Policy

Probe faults Boeing over 737 Max details given to FAA before certification

Multinational review follows two crashes that killed 346 people

Boeing 737 MAX airplanes are seen parked on Boeing property along the Duwamish River near Boeing Field in August in Seattle, Washington. (David Ryder/Getty Images)

Boeing did not adequately brief regulators about the flight control system blamed for two crashes of its 737 Max aircraft that killed a total of 346 people, according to a multinational task force that reviewed the plane’s certification process.

In a report released Friday, the Joint Authorities Technical Review, a panel chartered by the Federal Aviation Administration that included aviation regulators from Australia, Brazil, Canada, China, Europe and other countries as well as representatives from the FAA and NASA, found that increasingly complex aircraft systems have certification requirements that the FAA has yet to match.

The reviewers found that the flight control system was not presented to the FAA by Boeing “as a complete and integrated function in the certification documents” and the “extensive and fragmented documentation made it difficult to assess whether compliance was fully demonstrated.”

“As aircraft systems become more complex, ensuring that the certification process adequately addresses potential operational and safety ramifications for the entire aircraft that may be caused by the failure or inappropriate operation of any system on the aircraft becomes not far more important, but also far more difficult,” the report read.

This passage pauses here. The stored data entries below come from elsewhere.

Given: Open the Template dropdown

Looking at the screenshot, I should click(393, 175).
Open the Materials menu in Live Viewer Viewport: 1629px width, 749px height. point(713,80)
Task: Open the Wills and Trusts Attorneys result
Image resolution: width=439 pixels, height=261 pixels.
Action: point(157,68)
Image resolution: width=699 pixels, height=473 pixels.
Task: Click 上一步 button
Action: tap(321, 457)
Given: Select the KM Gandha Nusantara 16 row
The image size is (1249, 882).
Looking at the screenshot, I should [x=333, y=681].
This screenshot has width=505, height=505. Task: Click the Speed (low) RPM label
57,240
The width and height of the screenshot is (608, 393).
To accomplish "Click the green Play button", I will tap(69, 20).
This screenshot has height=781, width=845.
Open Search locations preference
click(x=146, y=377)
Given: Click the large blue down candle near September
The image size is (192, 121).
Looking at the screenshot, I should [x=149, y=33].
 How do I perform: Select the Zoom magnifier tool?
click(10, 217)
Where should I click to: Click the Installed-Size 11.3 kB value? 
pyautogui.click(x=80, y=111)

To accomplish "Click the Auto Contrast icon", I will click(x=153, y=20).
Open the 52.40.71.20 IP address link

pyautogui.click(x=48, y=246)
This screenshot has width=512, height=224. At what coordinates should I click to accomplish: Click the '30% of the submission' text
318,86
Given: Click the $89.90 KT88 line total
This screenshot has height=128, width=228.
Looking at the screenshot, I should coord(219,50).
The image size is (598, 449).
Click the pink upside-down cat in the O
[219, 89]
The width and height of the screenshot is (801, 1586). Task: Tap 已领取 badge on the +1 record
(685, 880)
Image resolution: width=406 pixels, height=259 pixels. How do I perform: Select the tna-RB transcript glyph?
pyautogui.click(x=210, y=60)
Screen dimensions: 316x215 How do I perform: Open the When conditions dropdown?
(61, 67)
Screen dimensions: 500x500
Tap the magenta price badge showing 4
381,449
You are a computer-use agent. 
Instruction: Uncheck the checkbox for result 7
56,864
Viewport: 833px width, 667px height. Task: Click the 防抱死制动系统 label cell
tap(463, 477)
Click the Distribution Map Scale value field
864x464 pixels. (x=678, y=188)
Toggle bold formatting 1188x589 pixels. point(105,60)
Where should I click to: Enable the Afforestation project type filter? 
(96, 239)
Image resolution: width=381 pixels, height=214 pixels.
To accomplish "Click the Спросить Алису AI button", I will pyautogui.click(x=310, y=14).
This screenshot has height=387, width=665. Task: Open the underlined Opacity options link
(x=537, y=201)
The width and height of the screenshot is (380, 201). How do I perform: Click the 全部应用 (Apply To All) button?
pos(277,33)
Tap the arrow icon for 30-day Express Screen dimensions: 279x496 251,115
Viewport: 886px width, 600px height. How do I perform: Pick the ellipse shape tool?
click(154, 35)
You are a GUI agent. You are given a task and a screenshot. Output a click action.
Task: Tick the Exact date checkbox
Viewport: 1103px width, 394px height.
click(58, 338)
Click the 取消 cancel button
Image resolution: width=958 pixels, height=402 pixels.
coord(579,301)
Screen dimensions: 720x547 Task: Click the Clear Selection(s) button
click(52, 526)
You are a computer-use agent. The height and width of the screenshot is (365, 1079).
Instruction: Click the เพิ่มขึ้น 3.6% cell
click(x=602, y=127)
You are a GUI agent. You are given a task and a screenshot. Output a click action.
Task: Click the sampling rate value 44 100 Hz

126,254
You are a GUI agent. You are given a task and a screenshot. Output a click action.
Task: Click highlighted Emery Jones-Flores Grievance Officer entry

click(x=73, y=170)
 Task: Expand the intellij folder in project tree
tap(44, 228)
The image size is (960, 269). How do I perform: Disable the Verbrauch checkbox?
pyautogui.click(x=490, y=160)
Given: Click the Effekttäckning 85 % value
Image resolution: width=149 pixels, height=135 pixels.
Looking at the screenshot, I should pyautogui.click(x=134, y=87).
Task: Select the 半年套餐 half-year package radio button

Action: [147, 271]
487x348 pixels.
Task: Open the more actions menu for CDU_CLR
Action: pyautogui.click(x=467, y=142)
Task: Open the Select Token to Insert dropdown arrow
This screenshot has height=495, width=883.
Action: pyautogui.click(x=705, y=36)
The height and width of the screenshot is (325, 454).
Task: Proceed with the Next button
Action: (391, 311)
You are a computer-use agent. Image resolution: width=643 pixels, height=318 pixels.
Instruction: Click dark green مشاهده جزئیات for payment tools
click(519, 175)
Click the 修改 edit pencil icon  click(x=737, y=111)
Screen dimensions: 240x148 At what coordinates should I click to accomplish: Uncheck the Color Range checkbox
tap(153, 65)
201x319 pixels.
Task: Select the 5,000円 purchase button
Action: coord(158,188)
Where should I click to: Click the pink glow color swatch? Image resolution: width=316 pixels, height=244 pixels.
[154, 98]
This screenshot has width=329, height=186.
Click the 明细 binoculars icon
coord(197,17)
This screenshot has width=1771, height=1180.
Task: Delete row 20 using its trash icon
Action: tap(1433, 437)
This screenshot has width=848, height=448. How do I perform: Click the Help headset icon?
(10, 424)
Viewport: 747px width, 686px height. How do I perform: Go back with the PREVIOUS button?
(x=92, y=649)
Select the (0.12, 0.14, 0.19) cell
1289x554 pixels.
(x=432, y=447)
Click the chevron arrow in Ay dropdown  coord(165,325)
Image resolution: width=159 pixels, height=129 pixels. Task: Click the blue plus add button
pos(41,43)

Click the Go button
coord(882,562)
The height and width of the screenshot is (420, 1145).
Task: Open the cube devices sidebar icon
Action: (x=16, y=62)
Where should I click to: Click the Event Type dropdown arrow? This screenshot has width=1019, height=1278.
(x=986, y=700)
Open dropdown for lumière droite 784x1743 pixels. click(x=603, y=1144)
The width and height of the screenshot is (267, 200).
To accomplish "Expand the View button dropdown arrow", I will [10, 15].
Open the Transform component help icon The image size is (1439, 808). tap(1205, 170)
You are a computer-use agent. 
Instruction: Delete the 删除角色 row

The review focused on the FAA’s certification of the 737 Max’s flight control system. The new automated system, MCAS, was believed to be a major factor in the crashes of a Lion Airlines flight in Indonesia last October and an Ethiopian Airlines flight in March. In both crashes, pilots were unable to recover control of the plane after a damaged sensor in the MCAS system steered the plane into a nose-dive.

The panel was led by Chris Hart, a former chairman of the National Transportation Safety Board.

Boeing, in a written statement, said it “is committed to working with the FAA in reviewing the recommendations and helping to continuously improve the process and approach used to validate and certify airplanes going forward.”

FAA Administrator Steve Dickson, meanwhile, vowed to “review every recommendation and take the appropriate action.”

“The accidents in Indonesia and Ethiopia are a somber reminder that the FAA and our international regulatory partners must strive to constantly strengthen aviation safety,” Dickson said in a statement.